Rule #3 says to devise a series of small steps leading from the entering behavior (holding the Frisbee in his mouth) to the target behavior (snatching the Frisbee from the air). Finding such a sequence of steps is the trickiest part of shaping. How can you get from "here" to "there"? One approach is to toss the Frisbee about a foot in the air toward the dog, hoping it will perform the skill so you can reinforce it. Unfortunately, this probably will not work. The dog does not know what to do when it sees the Frisbee coming, even if the dog has chewed on it in the past. It hits the dog on the nose and falls to the ground.
This brings us to rule #4. If a step is too large (such as going directly from chewing the Frisbee to snatching it out of the air) you must break it into smaller steps. In the Frisbee-catching project, a good way to start is to hold the Frisbee in the air. The dog will probably rise up on his hind legs to bite it. You let the dog grab it in his mouth, then you release it. That is a first, simple step. Next, you release the Frisbee a split second before the dog grabs it. If you are holding the Frisbee above the dog, you might drop it about an inch through the air, right into the dog's mouth.
Now the most critical part of the shaping procedure takes place. You gradually allow the Frisbee to fall a greater and greater distance before the dog bites it. You might start one inch above the dogs mouth, work up to two inches, then three, and so on, until finally the dog can grab the Frisbee when it falls a whole foot from your hand to the dog's mouth. (For literate dogs outside the U.S. and Britain, use centimeters and meters.) Keep rule #4 in mind; if the dog cannot grab the Frisbee when it falls 8 inches, you go back to 6 inches for a while, then work back to 8, then 10, then a foot.
Eventually, if the dog gets into the spirit of the game, you should be able to work up to longer distances. Once the dog is lunging for Frisbees that you flip toward it from a distance of a few feet, you are in business. From there to a full-fledged Frisbee retrieval is only a matter of degree.
Rule #5 says to have reinforcers available in small quantities to avoid satiation. Satiation (pronounced SAY-see-AY-shun) is "getting full" of a reinforcer—getting so much of it that the animal (or person) no longer wants it. If satiation occurs, you lose your reinforcer, and your behavior modification project grinds to a halt. Suppose you are using Dog Yummies to reinforce your Frisbee-catching dog. If you use 50 yummies getting it up to the point where it is catching a Frisbee that falls eight inches, you will probably not get much further that day. The dog is likely to decide it has enough Dog Yummies and crawl off to digest the food.

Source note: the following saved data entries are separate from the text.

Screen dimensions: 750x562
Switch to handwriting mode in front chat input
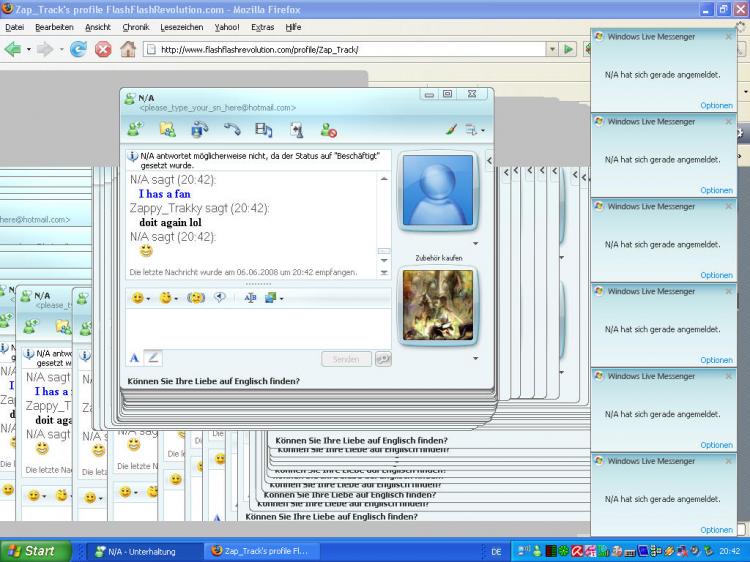tap(153, 357)
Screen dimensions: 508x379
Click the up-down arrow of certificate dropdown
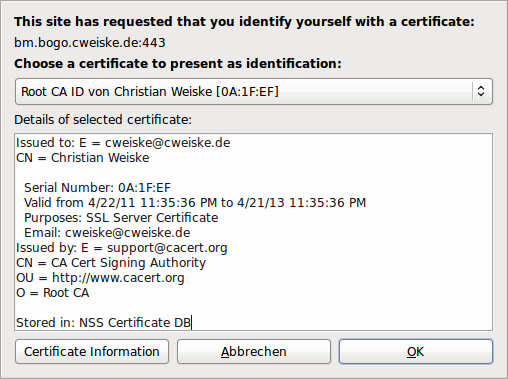point(481,91)
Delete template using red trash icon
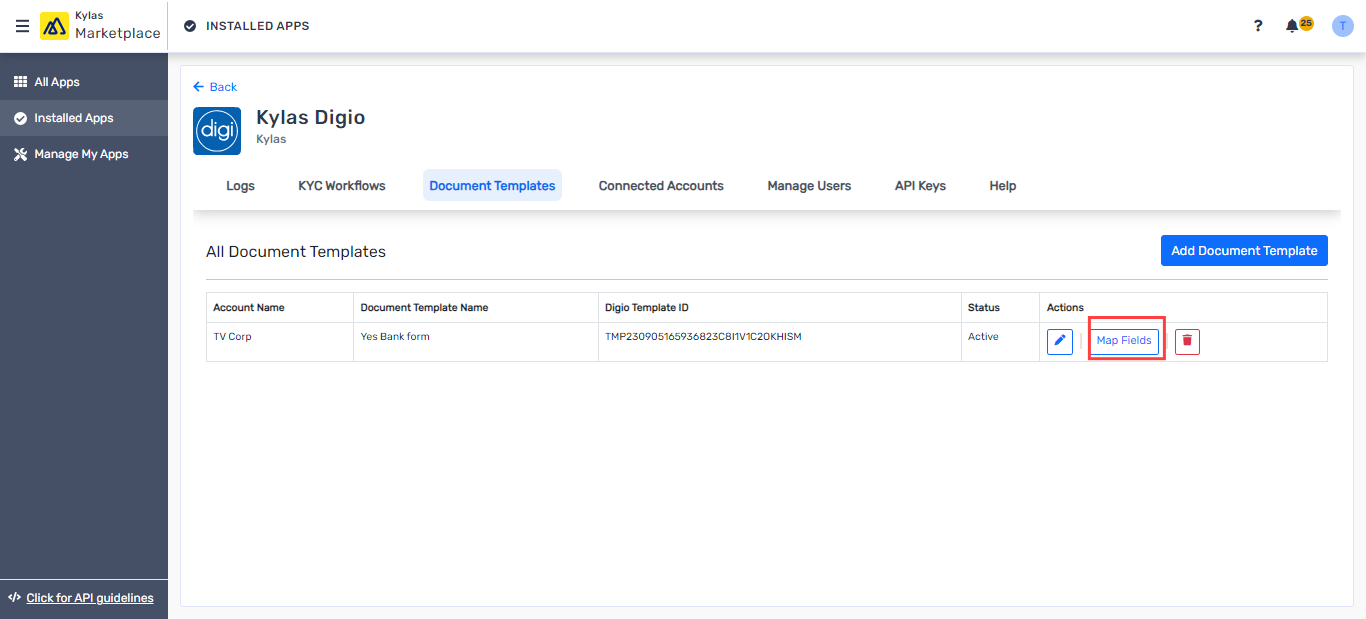The height and width of the screenshot is (619, 1366). 1187,341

Why is satiation unlikely to be a problem in this situation?
Actually, dogs respond well to social reinforcement (praise and pats), and that never gets old to a loving dog, so dog trainers usually reserve their most powerful reinforcers for occasional use. Retrieval games are themselves reinforcing to many dogs. When I took a dog obedence course, the trainer used retrieval of a tennis ball to reinforce her dog at the end of a training session. That was a fine example of the Premack Principle in action because a preferred behavior (retrieving a tennis ball) was used to reinforce non-preferred behaviors (demonstrating obedience techniques).